School of tuna. Photo: Fabien Forget, ISSF.

The collapse of negotiations to regulate and manage tuna stocks in the Eastern Pacific Ocean last week is cause for international concern.

The ensuing lack of management oversight by the Inter-American Tropical Tuna Commission (IATTC) for 2021, unless addressed urgently, will impact the viability and sustainability of not just the Eastern Pacific fishery but potentially the tuna stocks in the Western and Central Pacific Ocean (WCPO) as well.

With the Western and Central Pacific Fisheries Commission (WCPFC) getting its 17th annual meeting underway this week, concern is heightened that the management of the world’s largest tuna stocks in the WCPO could face a similarly challenging path.

But that will not happen, according to Mr Eugene Pangelinan, the Chair of the Forum Fisheries Committee, the largest bloc in the WCPFC – that of Pacific member states and participating territories taking up seats at the table.

“The good outcomes have already happened,” Mr Pangelinan told regional journalists on Monday during a Zoom panel discussion with senior management of the Pacific Islands Forum Fisheries Agency (FFA).

The good outcome Mr Pangelinan referred to was the withdrawal by the United States of its proposal to negotiate the Tropical Tuna Measure, and agreeing with the proposal from Pacific island members to “roll over” the current measure to 2021. (The Tropical Tuna Measure, CMM 2018-01, governs the conservation and management of bigeye, skipjack and yellowfin tuna. It is due to expire in February 2021.)

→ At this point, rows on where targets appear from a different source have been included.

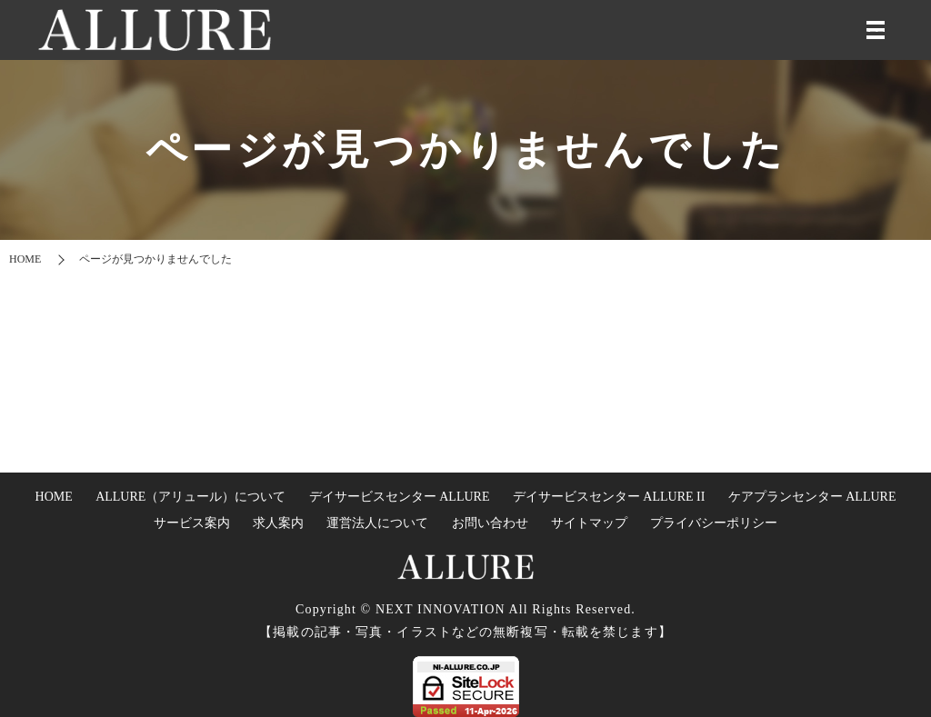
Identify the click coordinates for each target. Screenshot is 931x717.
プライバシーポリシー (713, 523)
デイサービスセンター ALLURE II (609, 496)
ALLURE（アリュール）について (190, 496)
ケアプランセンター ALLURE (812, 496)
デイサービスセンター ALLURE (399, 496)
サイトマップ (589, 523)
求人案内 (278, 523)
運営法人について (377, 523)
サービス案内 (192, 523)
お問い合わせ (490, 523)
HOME (25, 259)
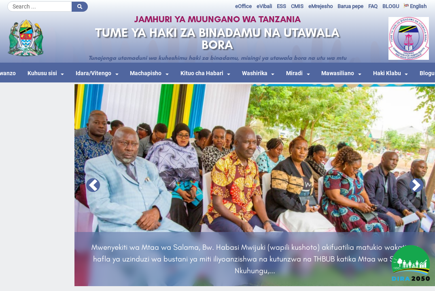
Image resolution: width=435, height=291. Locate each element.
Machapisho (145, 73)
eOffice (243, 6)
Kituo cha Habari (201, 73)
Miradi (294, 73)
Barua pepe (350, 6)
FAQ (373, 6)
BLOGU (390, 6)
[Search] (39, 6)
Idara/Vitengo (93, 73)
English (415, 6)
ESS (281, 6)
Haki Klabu (387, 73)
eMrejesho (320, 6)
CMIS (297, 6)
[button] (93, 185)
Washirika (254, 73)
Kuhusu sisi (42, 73)
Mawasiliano (337, 73)
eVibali (264, 6)
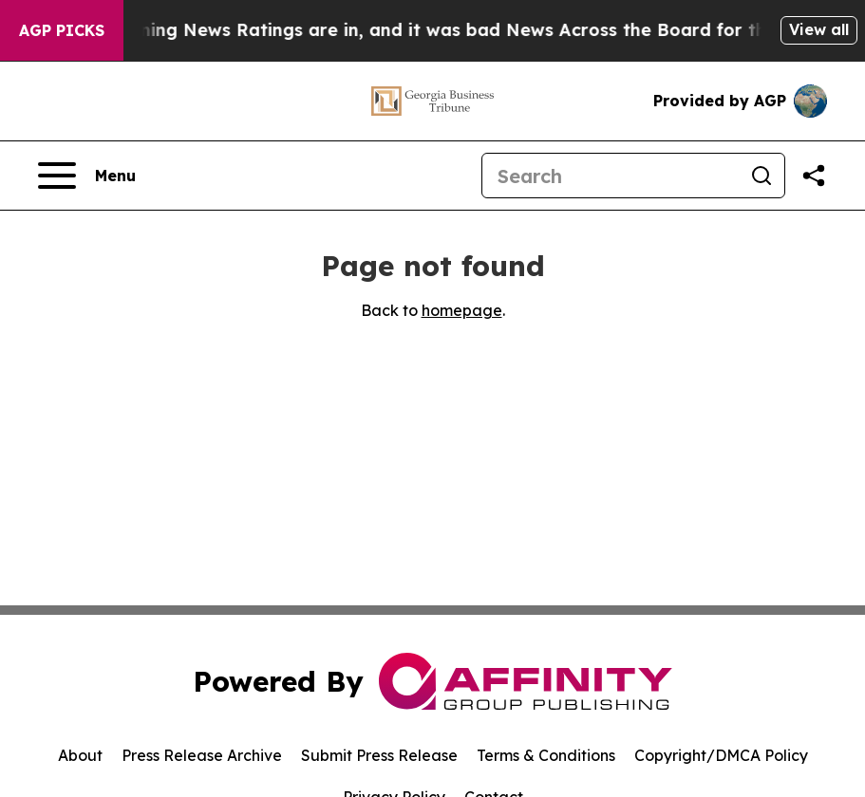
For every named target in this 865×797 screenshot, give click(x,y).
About (80, 755)
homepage (462, 310)
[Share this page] (813, 176)
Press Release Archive (202, 755)
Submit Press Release (379, 755)
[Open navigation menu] (87, 176)
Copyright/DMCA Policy (721, 755)
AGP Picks (61, 30)
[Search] (610, 175)
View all (819, 29)
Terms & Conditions (546, 755)
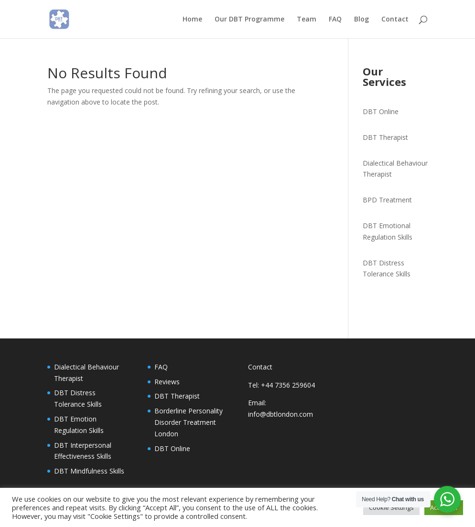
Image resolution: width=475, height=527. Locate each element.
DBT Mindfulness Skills (89, 470)
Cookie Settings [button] (391, 507)
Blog (361, 19)
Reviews (167, 381)
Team (306, 19)
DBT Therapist (385, 137)
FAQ (335, 19)
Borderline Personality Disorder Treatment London (188, 422)
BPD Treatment (387, 199)
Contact (395, 19)
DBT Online (381, 111)
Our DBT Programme (249, 19)
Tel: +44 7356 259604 (281, 385)
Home (192, 19)
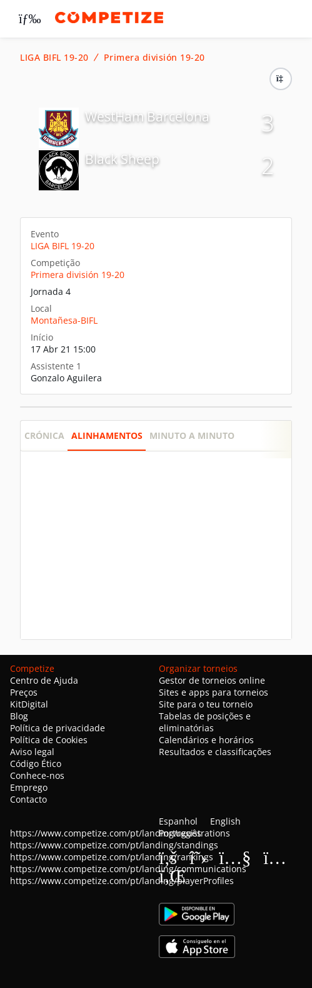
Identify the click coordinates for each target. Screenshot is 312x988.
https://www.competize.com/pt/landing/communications (128, 869)
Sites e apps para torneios (213, 692)
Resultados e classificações (215, 752)
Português (180, 833)
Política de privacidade (57, 728)
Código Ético (35, 763)
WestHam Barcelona (147, 116)
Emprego (29, 787)
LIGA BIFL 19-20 (54, 58)
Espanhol (178, 821)
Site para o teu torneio (206, 704)
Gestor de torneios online (212, 680)
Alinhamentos (107, 435)
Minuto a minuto (191, 435)
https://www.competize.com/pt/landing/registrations (120, 833)
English (225, 821)
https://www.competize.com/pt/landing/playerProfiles (122, 881)
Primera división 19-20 (154, 58)
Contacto (28, 799)
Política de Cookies (49, 740)
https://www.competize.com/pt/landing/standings (114, 845)
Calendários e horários (206, 740)
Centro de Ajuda (44, 680)
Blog (19, 716)
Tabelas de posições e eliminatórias (205, 722)
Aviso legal (32, 752)
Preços (24, 692)
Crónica (44, 435)
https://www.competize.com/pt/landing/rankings (111, 857)
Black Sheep (122, 159)
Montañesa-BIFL (64, 320)
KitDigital (29, 704)
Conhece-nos (37, 775)
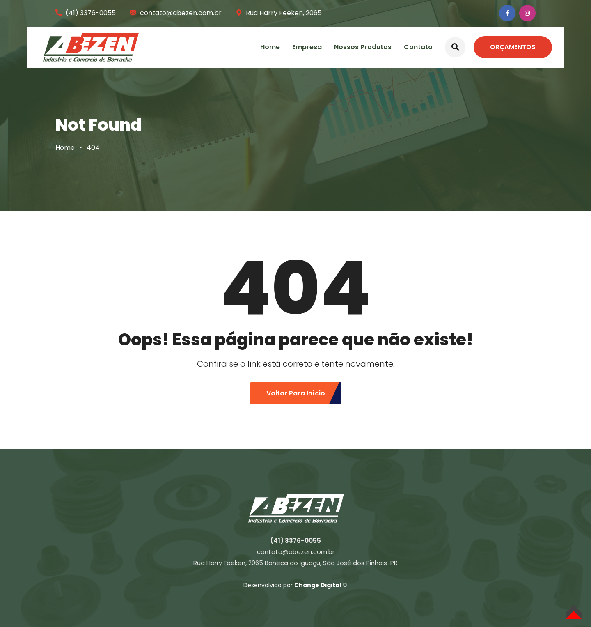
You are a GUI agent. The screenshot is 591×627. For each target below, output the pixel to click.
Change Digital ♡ (321, 585)
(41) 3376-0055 (91, 13)
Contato (418, 47)
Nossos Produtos (363, 47)
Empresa (307, 47)
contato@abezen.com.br (181, 13)
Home (270, 47)
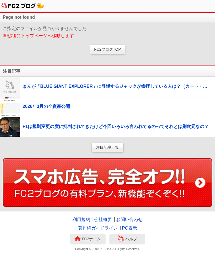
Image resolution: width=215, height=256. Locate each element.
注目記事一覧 (107, 147)
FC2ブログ (22, 6)
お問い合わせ (129, 219)
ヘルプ (127, 239)
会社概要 (103, 219)
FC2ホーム (87, 239)
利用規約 (81, 219)
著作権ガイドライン (98, 228)
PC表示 (129, 228)
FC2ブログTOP (107, 49)
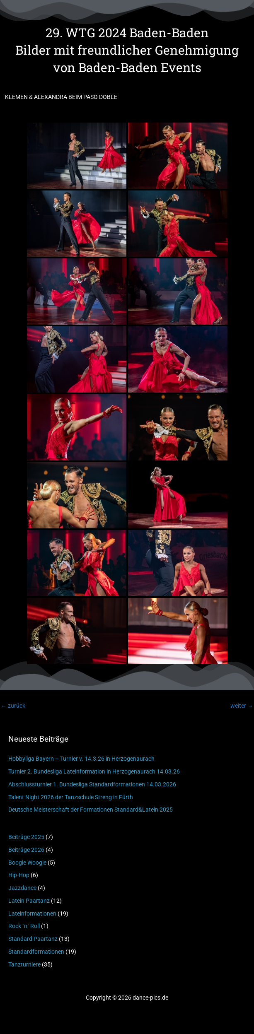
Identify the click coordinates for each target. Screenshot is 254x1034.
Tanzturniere (24, 964)
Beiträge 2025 (26, 837)
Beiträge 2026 (26, 849)
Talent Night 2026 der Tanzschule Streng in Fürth (70, 797)
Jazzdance (22, 888)
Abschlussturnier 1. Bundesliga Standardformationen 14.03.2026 (92, 784)
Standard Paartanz (33, 938)
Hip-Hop (18, 875)
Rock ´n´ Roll (24, 926)
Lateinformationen (32, 913)
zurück (13, 705)
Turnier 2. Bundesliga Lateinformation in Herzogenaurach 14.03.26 (94, 771)
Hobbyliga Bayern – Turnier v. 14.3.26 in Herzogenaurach (81, 758)
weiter (241, 705)
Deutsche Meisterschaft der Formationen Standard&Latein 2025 (90, 809)
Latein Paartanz (29, 900)
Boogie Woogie (27, 862)
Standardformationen (36, 951)
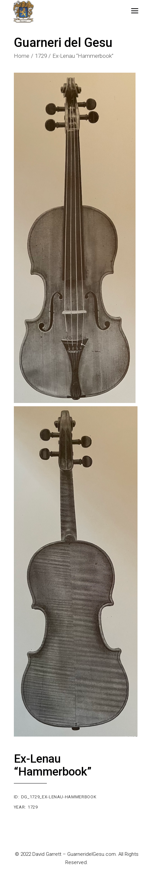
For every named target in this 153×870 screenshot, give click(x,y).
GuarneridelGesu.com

“I think the US accepting the fact that this is not the environment to negotiate a very substantive measure, that has very dramatic impacts on small island developing states. And agreeing to just roll over next year, I think is a very good outcome already,” he said.

The point cannot be overstated that the US supporting the position FFA members have put forward, and now supported by others, will effectively allow the continuation of the status quo in 2021.

Dr Manu Tupou-Roosen, the Director-General of FFA, provided more details confirming the significant impact of the US agreeing to the Pacific’s position to roll over.

“[It] has been a big win for all of the Commission [WCPFC] members; it’s not just FFA,” Dr Tupou-Roosen said.

“Also, the recognition that it is harder to work through virtual platforms on quite complex measures such as the Tropical Tuna Measure, hence the agreement from the US, who continues to be a valued partner in this space, of their acceptance of this enabling the Tropical Tuna Measure could continue by rolling it over to next year.”

She admitted it did push all the work of renegotiating the measure to 2021.

“What we want to see coming out of this year is a clear process on how we will work this through with Commission members in the lead up to next year’s Commission meeting,” Dr Tupou-Roosen said.

What is clear from the tone of Mr Pangelinan and Dr Tupou-Roosen is their confidence that the rules and regulations for tuna fishing in the Western and Central Pacific Ocean will remain firmly in place for 2021.